Questions-réponses autour du dépistage et du suivi :

En France, on estime que 25 000 personnes ignorent qu’elles sont séropositives au VIH. C’est ce que l’on appelle "l’épidémie cachée".
Le dépistage régulier est l’une des clés pour arrêter l’épidémie de VIH.

Le Trod et l’autotest donnent des résultats fiables pour toutes prises de risque supérieures trois mois. Si vous décidez de réaliser un Trod ou un autotest en deçà, nous vous proposerons d’en réaliser un nouveau pour atteindre ce délais à trois mois. Sinon, à partir de six semaines après une prise de risque, il est possible de réaliser un dépistage par prélèvement sanguin dans un Ceggid ou un laboratoire de ville.

Si votre résultat est positif, il est quasi certain que vous soyez infecté-e par le VIH. Pour confirmer le diagnostic, il faudra voir un-e médecin et réaliser une prise de sang en laboratoire ou en Cegidd (centres gratuits d’information, de dépistage et de diagnostic). Si tu le souhaites, un-e militant-e de AIDES peut t’accompagner dans ces démarches pour une prise en charge rapide.

De la même façon, si vous avez réalisé un autotest chez vous et qu’il est positif, il faudra voir un-e médecin et faire une prise de sang dans un Cegidd ou un laboratoire.

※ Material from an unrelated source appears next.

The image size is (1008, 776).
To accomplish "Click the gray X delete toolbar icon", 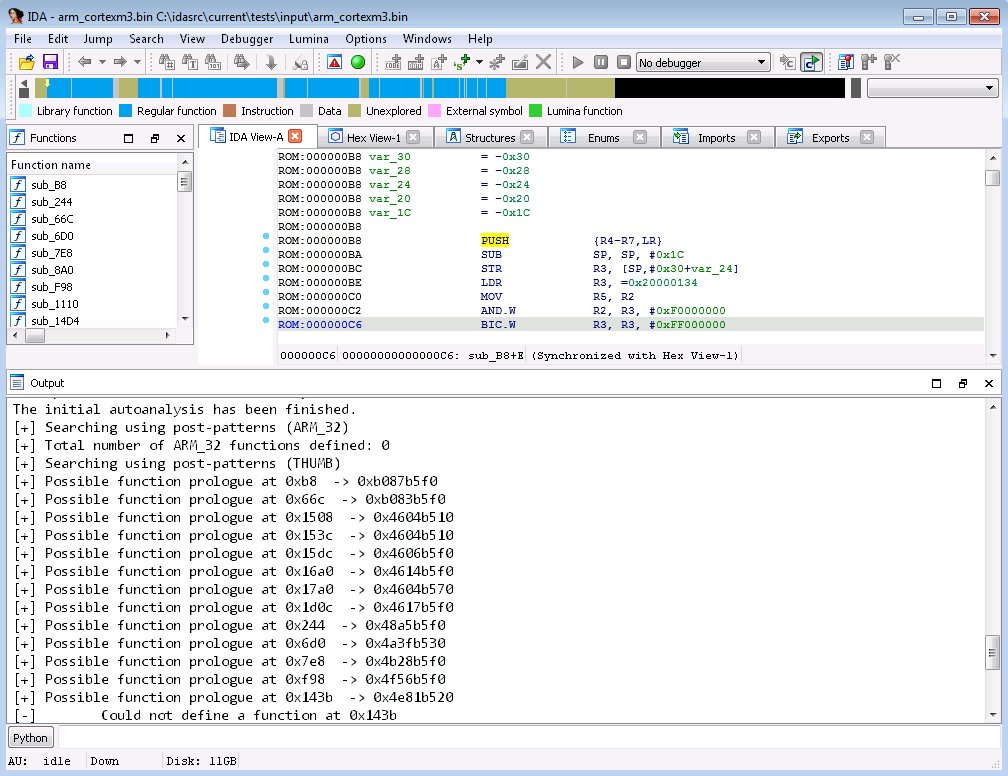I will 543,62.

Si votre résultat est négatif, et si vous n’avez pas eu de risques d’exposition au VIH dans les trois derniers mois précédant ce test, cela signifie que vous n’êtes pas infecté par le VIH.
Pour en parler, être accompagné-e, contactez le local de AIDES le plus proche.

Il est recommandé aux personnes les plus exposées au VIH de recourir plus fréquemment au dépistage :
    • Tous les trois mois pour les hommes ayant des rapports sexuels avec d’autres hommes et pour les personnes trans ayant des rapports sexuels avec des hommes.
    • Tous les ans pour les personnes usagères de drogue par injection et pour les personnes originaires de zones de forte prévalence de l’infection à VIH, notamment d’Afrique subsaharienne et des Caraïbes.

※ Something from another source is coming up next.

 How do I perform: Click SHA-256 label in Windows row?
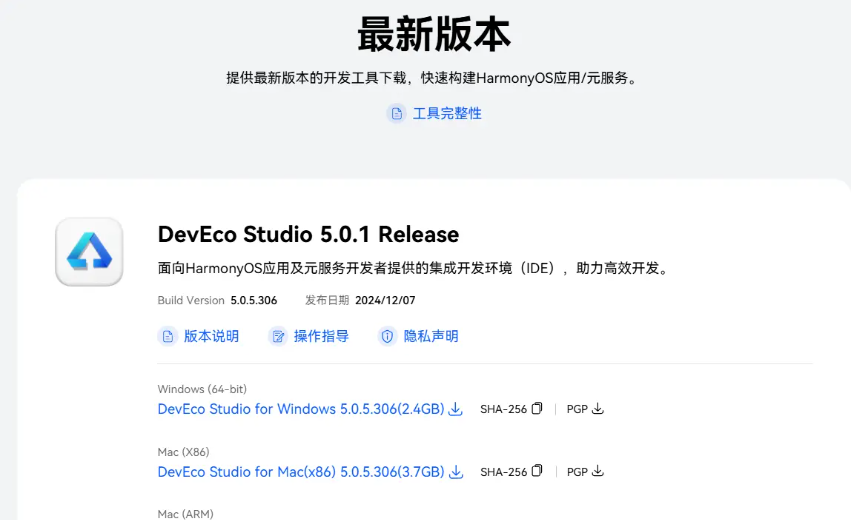tap(503, 409)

Par rapport à la population hétérosexuelle née en France métropolitaine, le risque d’être exposé-e au VIH est par exemple 200 fois plus élevé pour les HSH, 70 fois plus élevé pour les femmes originaires d’Afrique subsaharienne et 30 fois plus élevé chez les hommes hétérosexuels originaires d’Afrique subsaharienne. Ce risque, parfois aggravé par le cumul de vulnérabilités socio-économique et les difficultés à faire valoir ses droits, explique l’importance d’un dépistage répété pour ces personnes.

Plus largement, il est recommandé à tout le monde de réaliser au moins un dépistage au cours de sa vie, et plus régulièrement si on change souvent de partenaires.

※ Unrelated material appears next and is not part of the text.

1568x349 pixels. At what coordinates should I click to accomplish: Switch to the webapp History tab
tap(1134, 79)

En plus du VIH, il est possible de se faire dépister pour les autres infections sexuellement transmissibles (IST) dans les Cegidd (centres gratuits d’information, de dépistage et de diagnostique) et dans les centres de planification et d'éducation familiale (CPEF).

Un-e médecin (généraliste, gynécologue, dermatologue, etc.) peut également vous prescrire des dépistages en fonction de vos pratiques et de la date de votre dernier test.